Computing device 2000 may include elements to connect with bus 2002 (possibly via one or more interfaces) or to communicate with bus 2002. For example, computing device 2000 may include a bus 2002, one or more processors 2004, one or more input devices 2006, and one or more output devices 2008. The one or more processors 2004 may be any type of processor and may include, but are not limited to, one or more general purpose processors and/or one or more special purpose processors (e.g., special processing chips). Input device 2006 may be any type of device capable of inputting information to computing device 2000 and may include, but is not limited to, a mouse, a keyboard, a touch screen, a microphone, and/or a remote control. Output device 2008 may be any type of device capable of presenting information and may include, but is not limited to, a display, speakers, a video/audio output terminal, a vibrator, and/or a printer. The computing device 2000 may also include or be connected with a non-transitory storage device 2010, which may be any storage device that is non-transitory and that may enable data storage, and may include, but is not limited to, a magnetic disk drive, an optical storage device, solid state memory, a floppy disk, a flexible disk, a hard disk, a magnetic tape, or any other magnetic medium, an optical disk or any other optical medium, a ROM (read only memory), a RAM (random access memory), a cache memory, and/or any other memory chip or cartridge, and/or any other medium from which a computer may read data, instructions, and/or code. The non-transitory storage device 2010 may be removable from the interface. The non-transitory storage device 2010 may have data/programs (including instructions)/code for implementing the above-described methods and steps. Computing device 2000 may also include a communication device 2012. The communication device 2012 may be any type of device or system that enables communication with external devices and/or with a network and may include, but is not limited to, modems, network cards, infrared communication devices, wireless communication devices, and/or chipsets such as bluetooth (TM) devices, 1302.11 devices, WiFi devices, WiMax devices, cellular communication devices, and/or the like.
The computing device 2000 may also include a working memory 2014, which may be any type of working memory that can store programs (including instructions) and/or data useful for the operation of the processor 2004, and may include, but is not limited to, random access memory and/or read only memory devices.

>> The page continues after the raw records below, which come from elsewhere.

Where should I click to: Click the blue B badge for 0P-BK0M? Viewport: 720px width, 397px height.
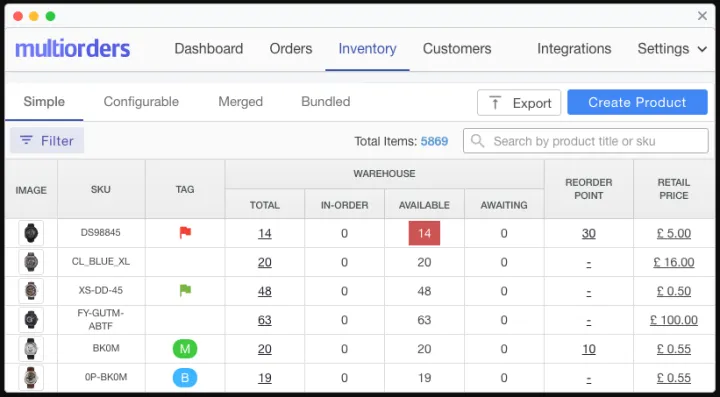click(x=185, y=378)
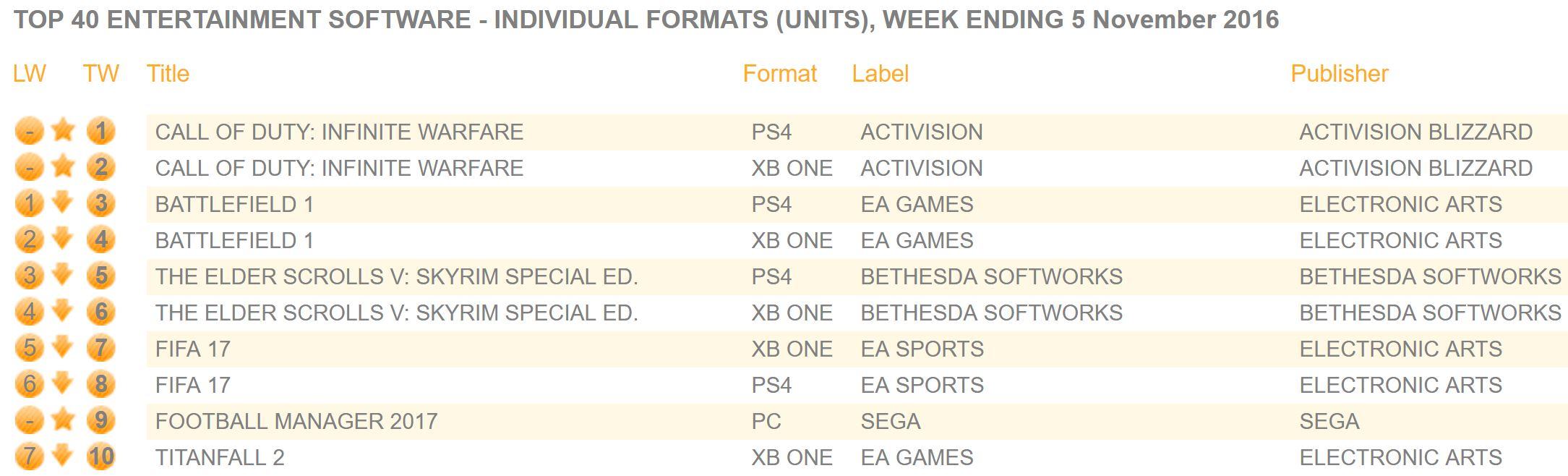Select the Football Manager 2017 title
Image resolution: width=1568 pixels, height=476 pixels.
(296, 421)
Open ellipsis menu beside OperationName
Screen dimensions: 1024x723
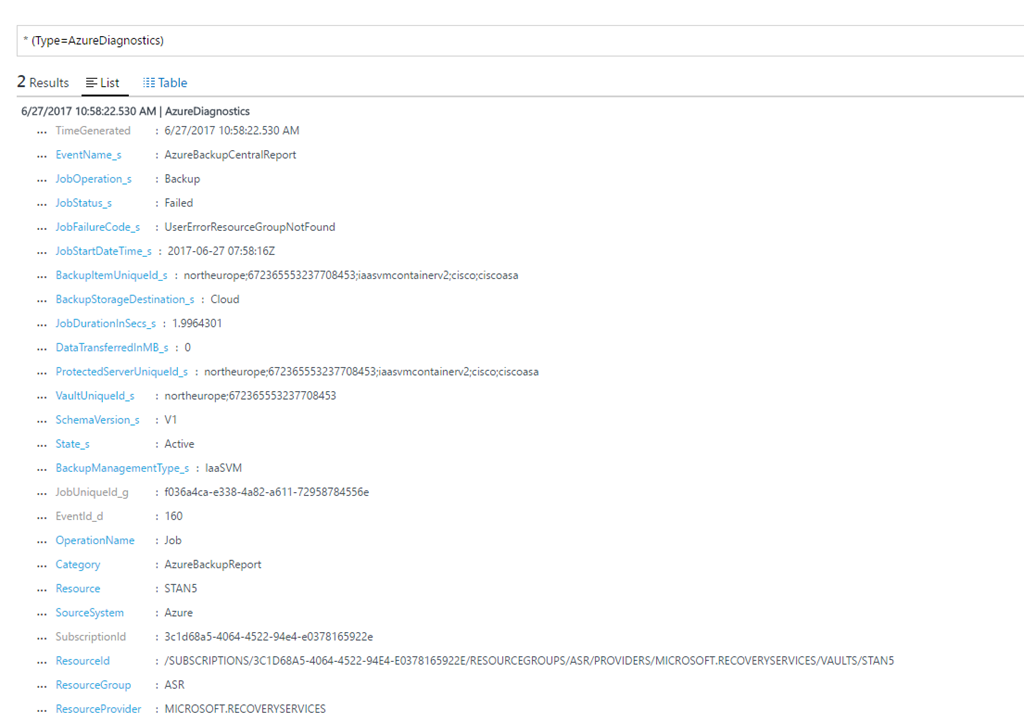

Software elements (programs) may be located in the working memory 2014 including, but not limited to, an operating system 2016, one or more application programs 2018, drivers, and/or other data and code. Instructions for performing the above-described methods and steps may be included in the one or more applications 2018, and the above-described method of hyper-parameter determination of a neural network model may each be implemented by instructions of the one or more applications 2018 being read and executed by the processor 2004. More specifically, in the above-described hyper-parameter determination method of the neural network model, the steps 110 to 140 may be implemented, for example, by the processor 2004 executing the application 2018 having the instructions of the steps 110 to 140. Further, other steps in the above-described method of hyper-parameter determination of a neural network model may be implemented, for example, by the processor 2004 executing an application 2018 having instructions to perform the respective steps. Executable code or source code of instructions of the software elements (programs) may be stored in a non-transitory computer-readable storage medium (such as the storage device 2010 described above) and, upon execution, may be stored in the working memory 2014 (possibly compiled and/or installed). Executable code or source code for the instructions of the software elements (programs) may also be downloaded from a remote location.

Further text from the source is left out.